The University of Waterloo will require students and staff to self-declare their COVID-19 vaccination status before coming to campus starting this fall.
An update on the university’s website said the data will be anonymous and will be used to plan health and safety approaches for the fall term.
“Just another measure that we felt like we could undertake to help keep our campus community as safe as we can,” said Chris Read, associate provost, students.
The Campus Check-In will open on Sept. 1. People can only answer “yes” if 14 days have passed since their second dose.
Anyone who answers “no” or “prefer not to say” will be sent information on vaccinations, appointment booking and other public health measures. The university will also direct students to a rapid antigen testing screening program, and they will need to participate in screening twice a week.
Anyone who isn’t vaccinated will need a negative COVID-19 test prior to coming to campus.

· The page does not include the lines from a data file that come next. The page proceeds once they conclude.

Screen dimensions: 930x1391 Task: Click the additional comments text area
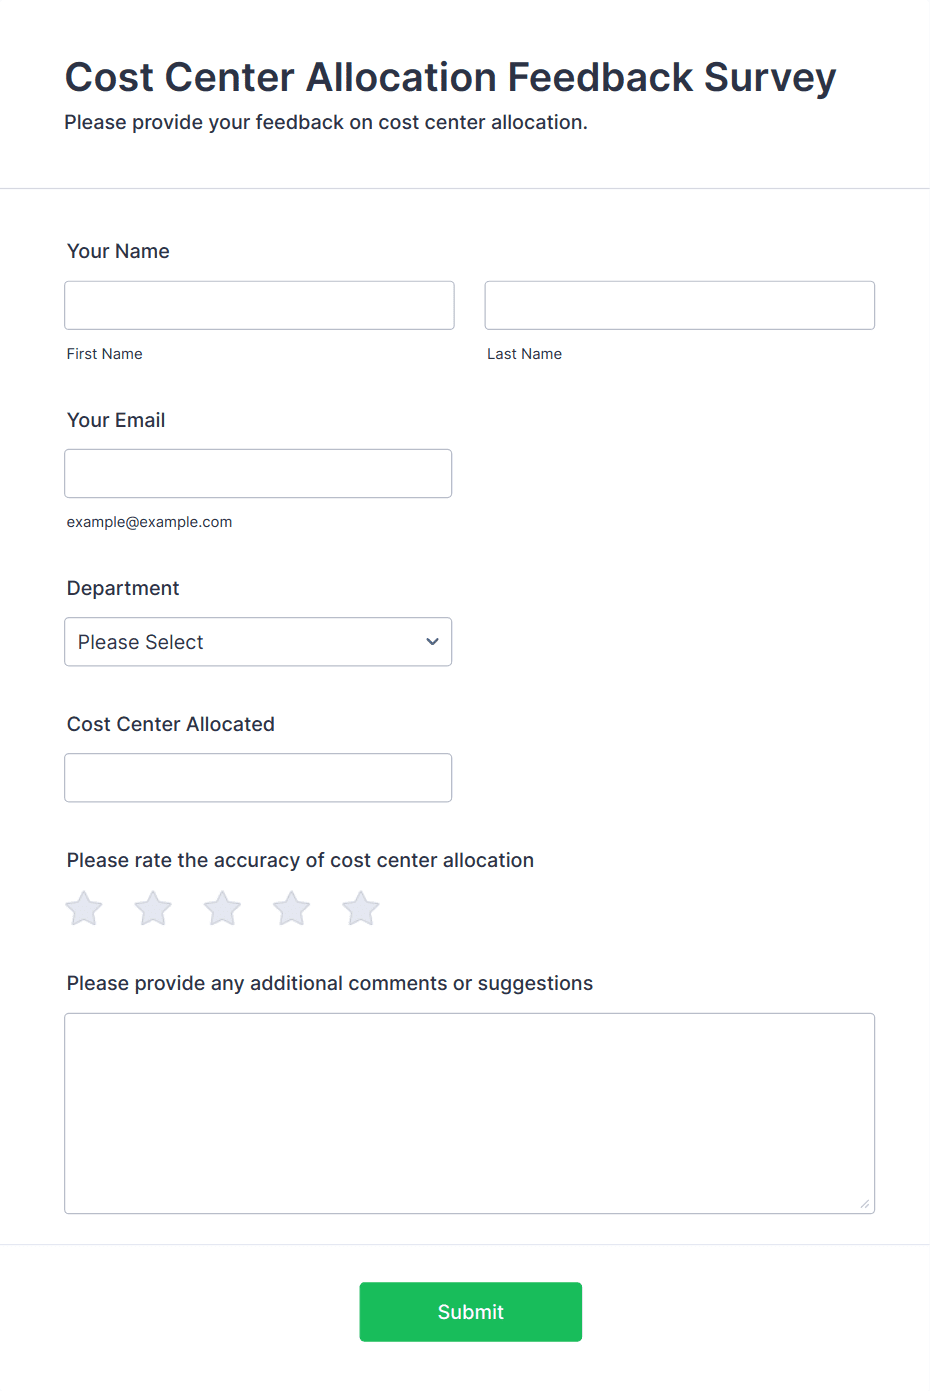[x=470, y=1113]
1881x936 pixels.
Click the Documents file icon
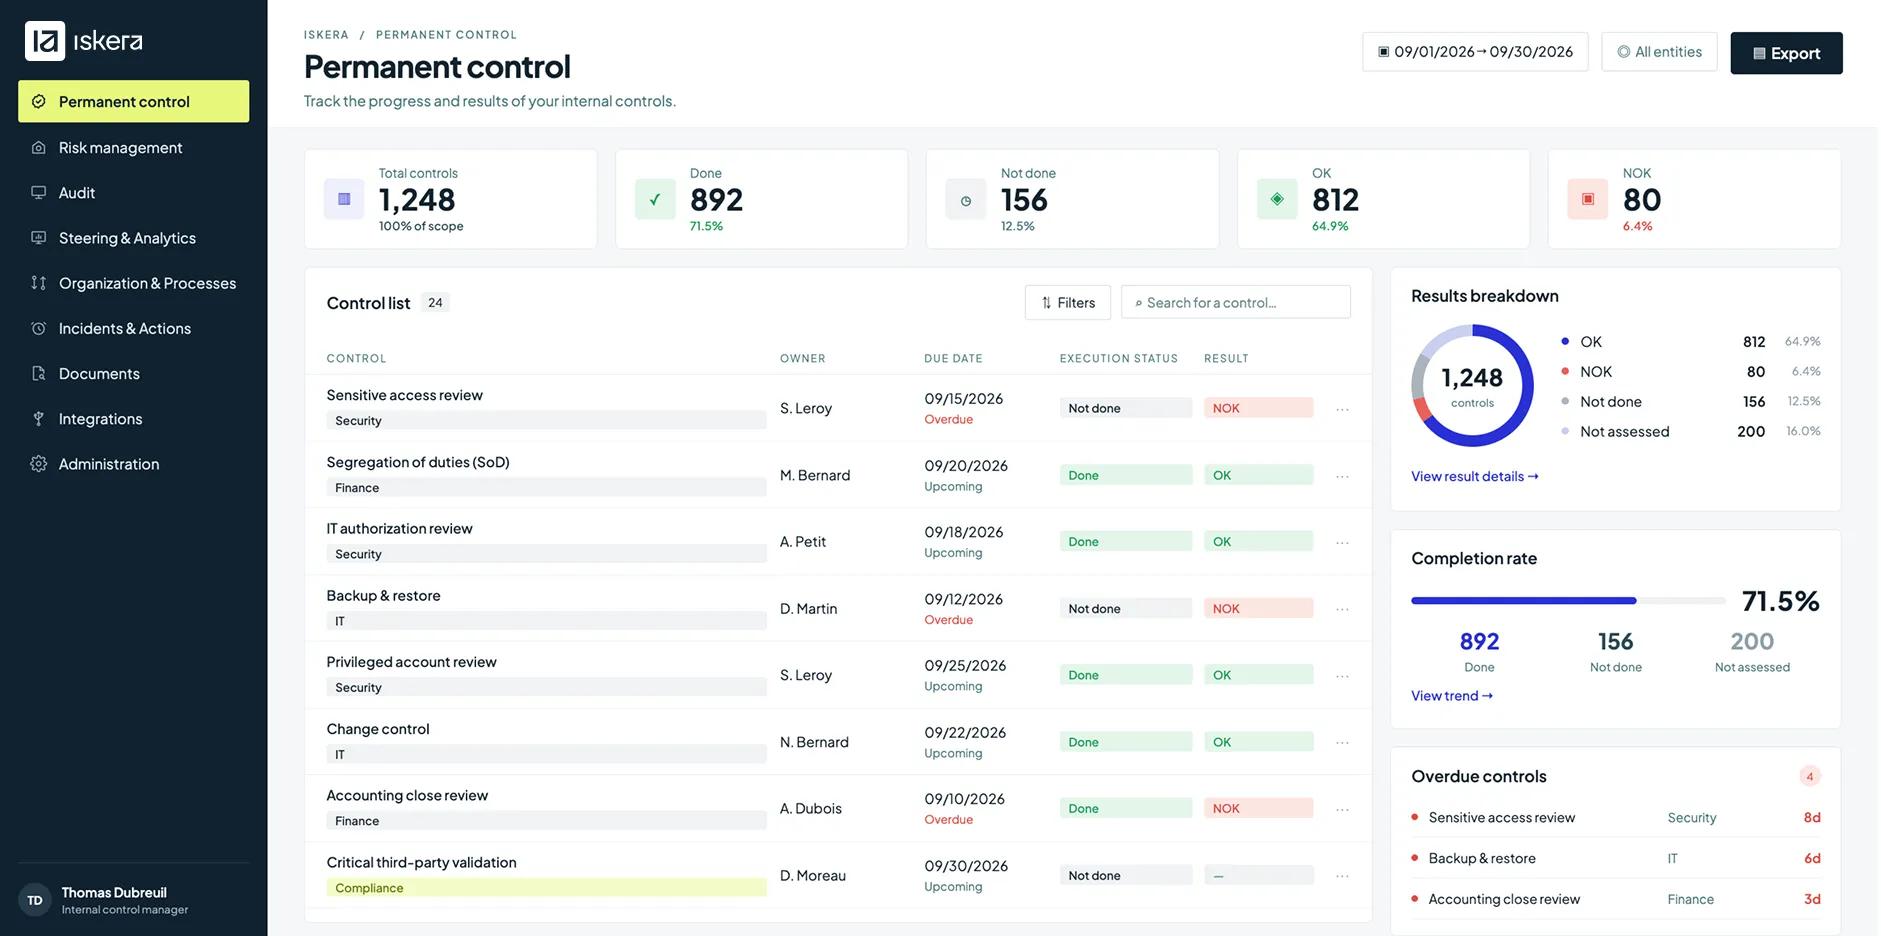(39, 373)
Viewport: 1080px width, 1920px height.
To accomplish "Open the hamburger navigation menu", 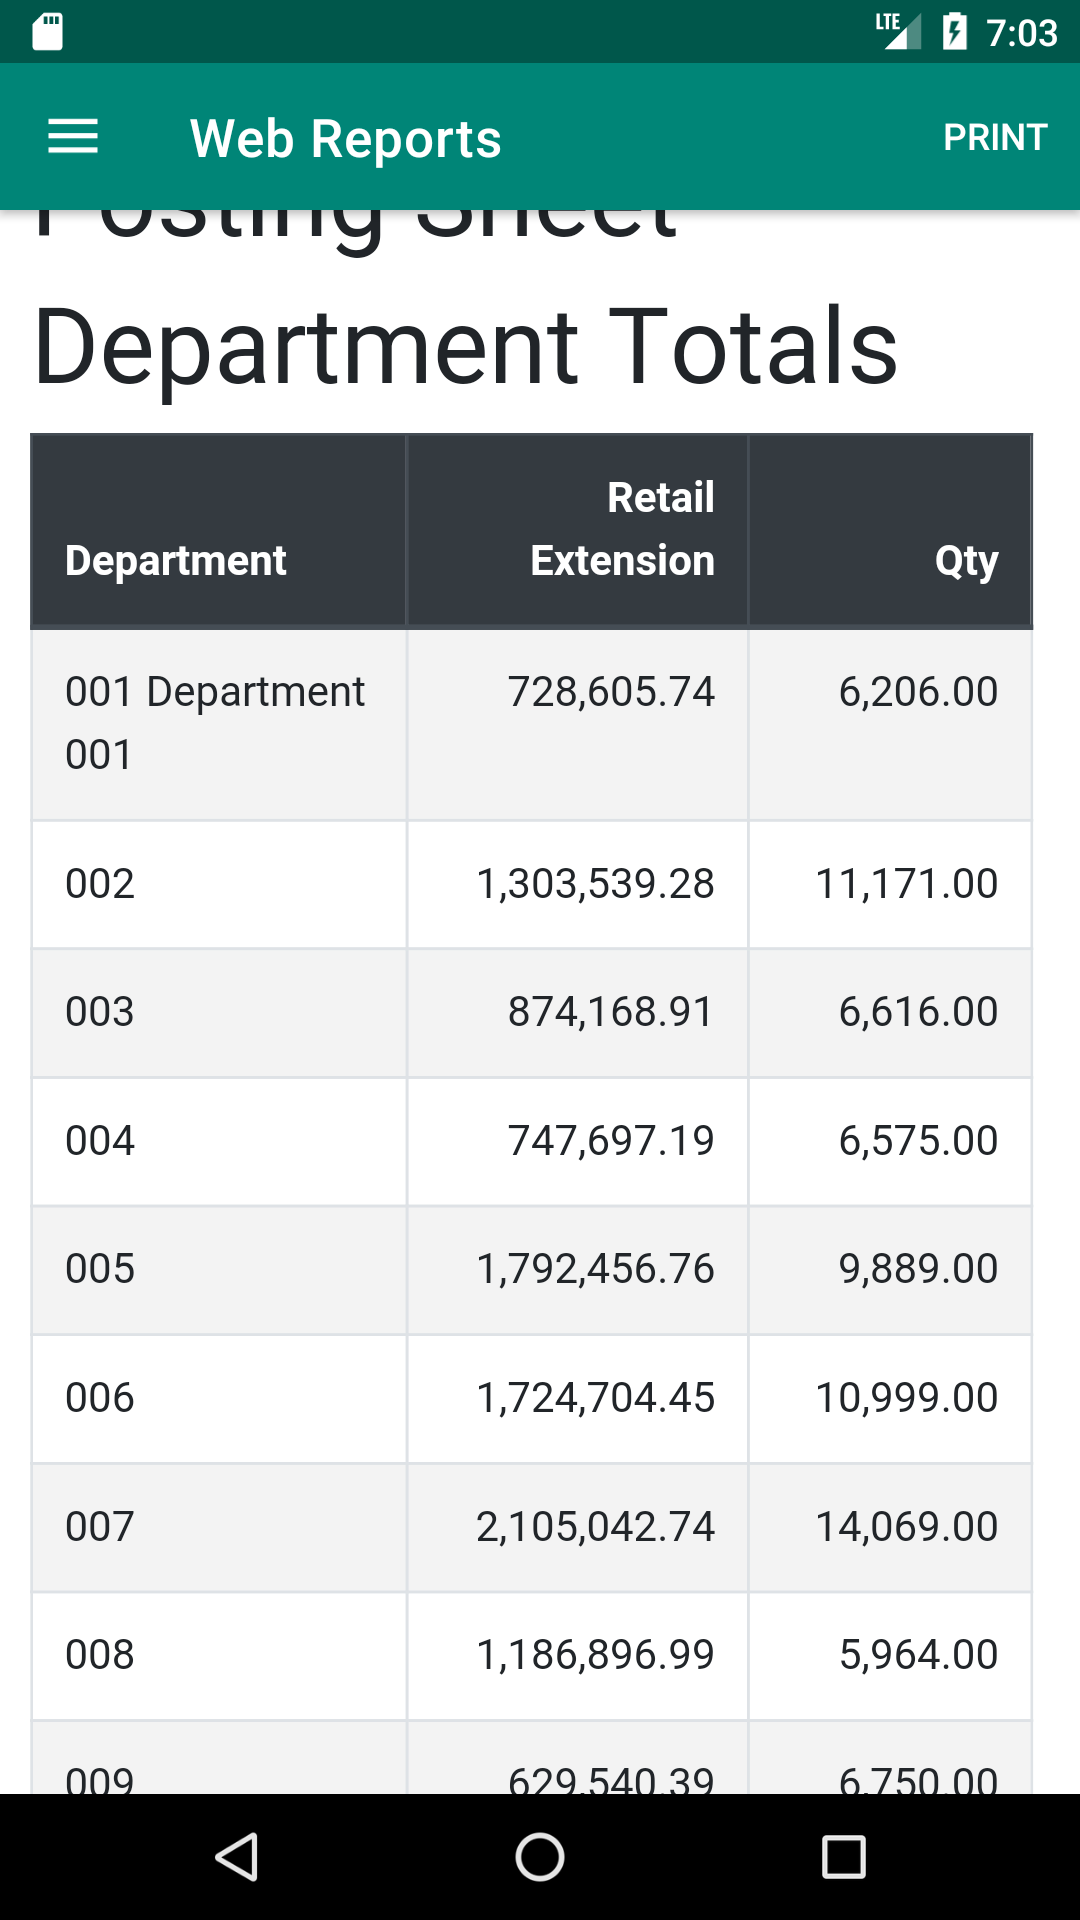I will pos(73,137).
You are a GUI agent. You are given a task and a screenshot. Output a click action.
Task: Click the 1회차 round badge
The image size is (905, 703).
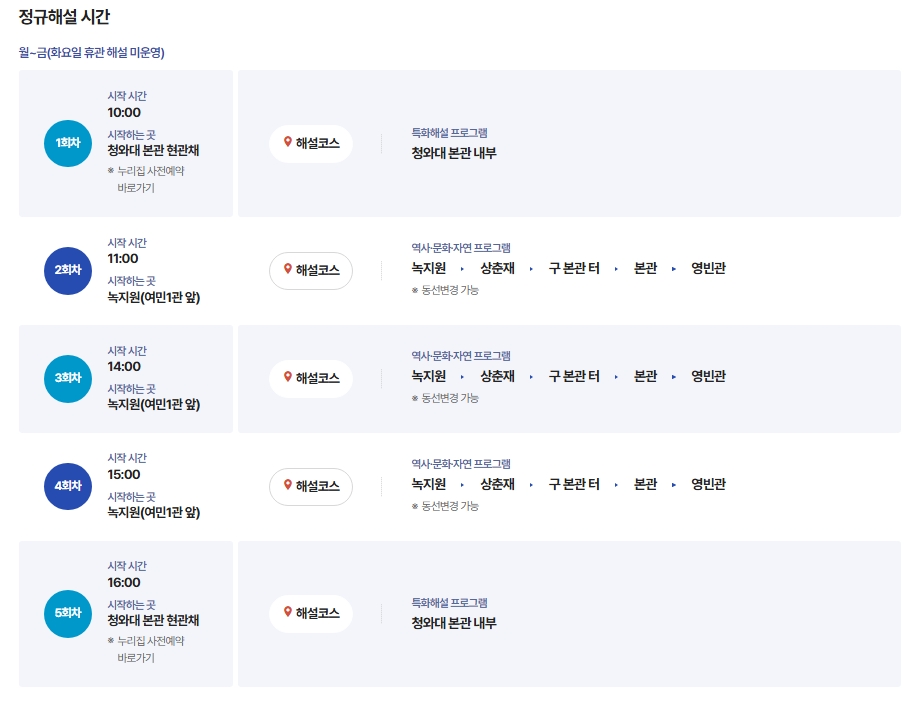click(68, 143)
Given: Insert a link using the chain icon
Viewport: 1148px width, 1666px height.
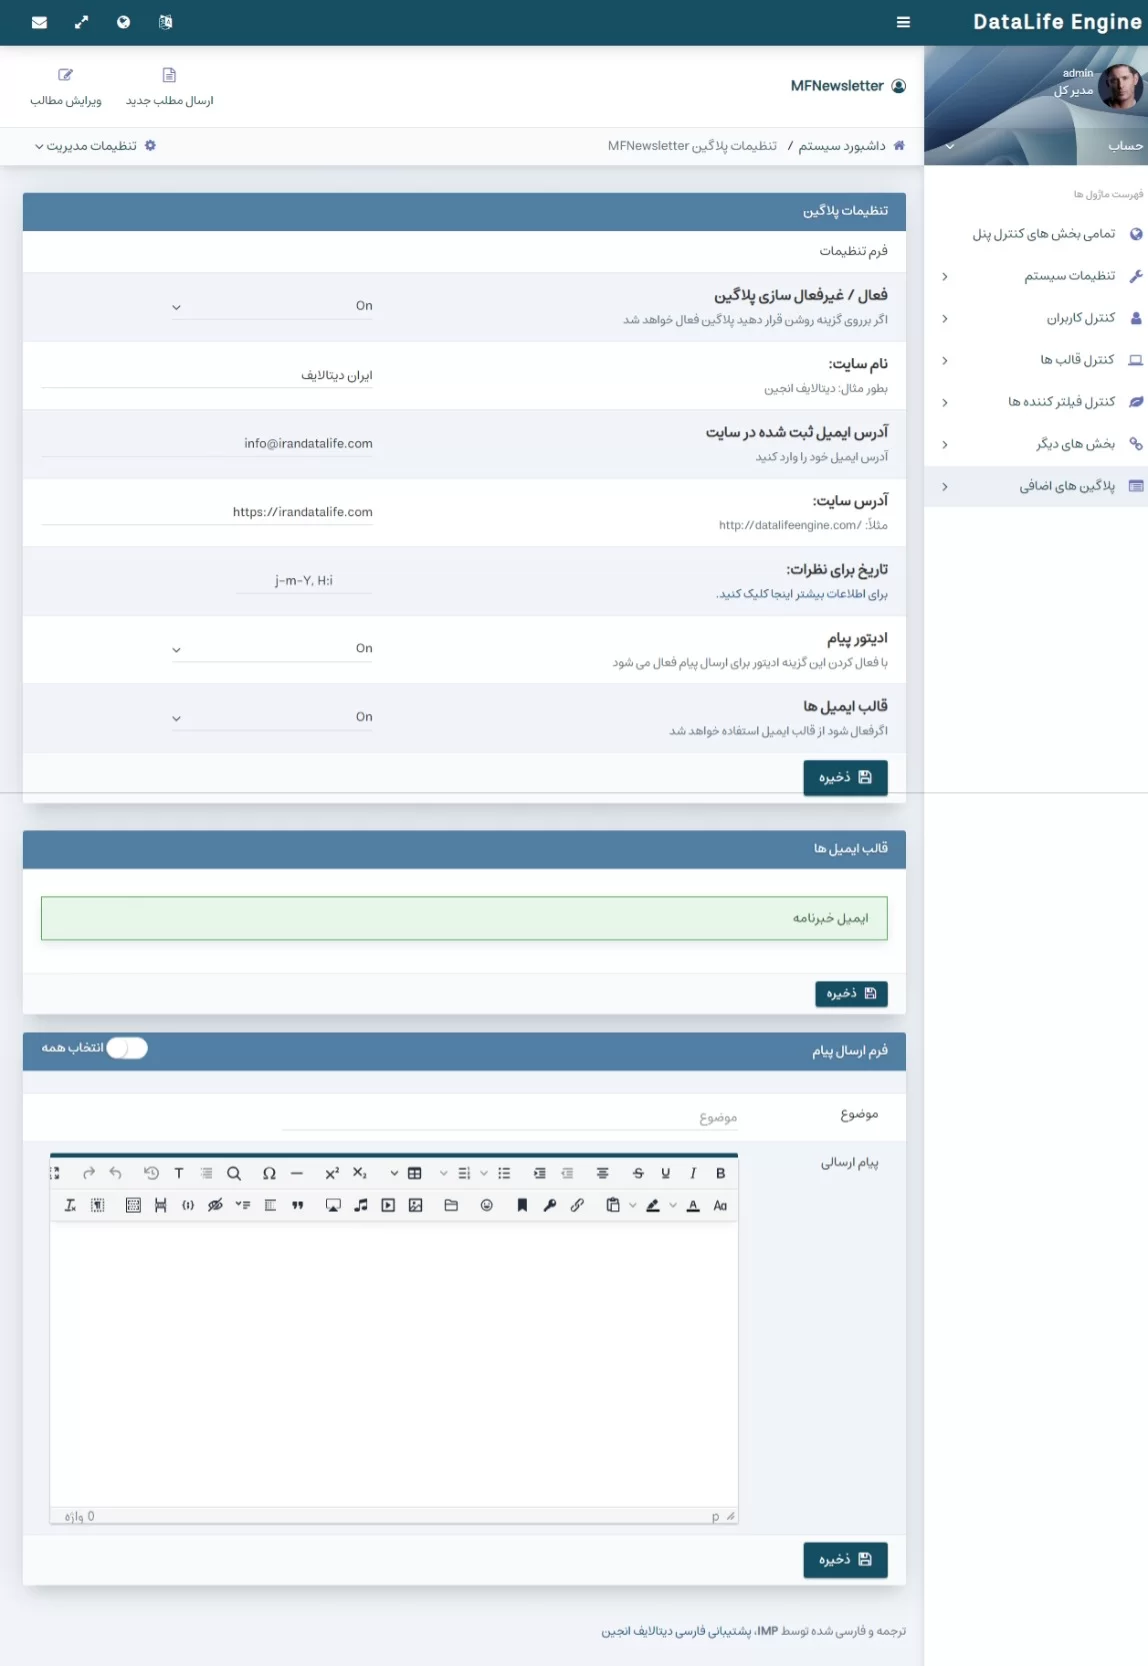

Anyone who tests positive using the rapid test will need to go for a confirmatory PCR test and self-isolate under public health guidelines.
Vaccines are required for anyone living in residence at UW.
But some professors say the vaccination policy doesn’t go far enough.
“It falls short of what a knowledge-based institution like the University of Waterloo should be doing and that’s just requiring vaccines,” said associate professor Jason Thistlethwaite.
More than 240 faculty members have signed an open letter to the university asking for vaccinations to be mandatory for anyone coming to campus, with exceptions and accommodations as per the Human Rights Code.
“We know it can be done so — but I applaud the university in taking the steps to recognize, to put some system in place to start informing people that they should get vaccinated if they want to participate in on campus activity,” Thislethwaite said.
HOW CHECK-INS WILL WORK
The university’s website says students, staff and visitors will need to complete the check-in prior to entering any buildings.
Attendance can be recorded using automatic or manual recording. Automatic reporting uses the university’s wireless network on any personal devices to record your username, building access point and time of connection. Anyone who can’t connect to the campus WiFi will need to use a manual check-in form to record what buildings were visited, along with arrival and departure times.
People will also need to complete screening questions before arriving to campus each day. The university also encourages people to download the COVID Alert app.
The university said the information will be used for reporting building occupancy, along with contact tracing in case a community member tests positive for COVID-19.
“The data is only going to be used at the highest aggregate level so we can kind of monitor the trends across the whole campus community,” Read said.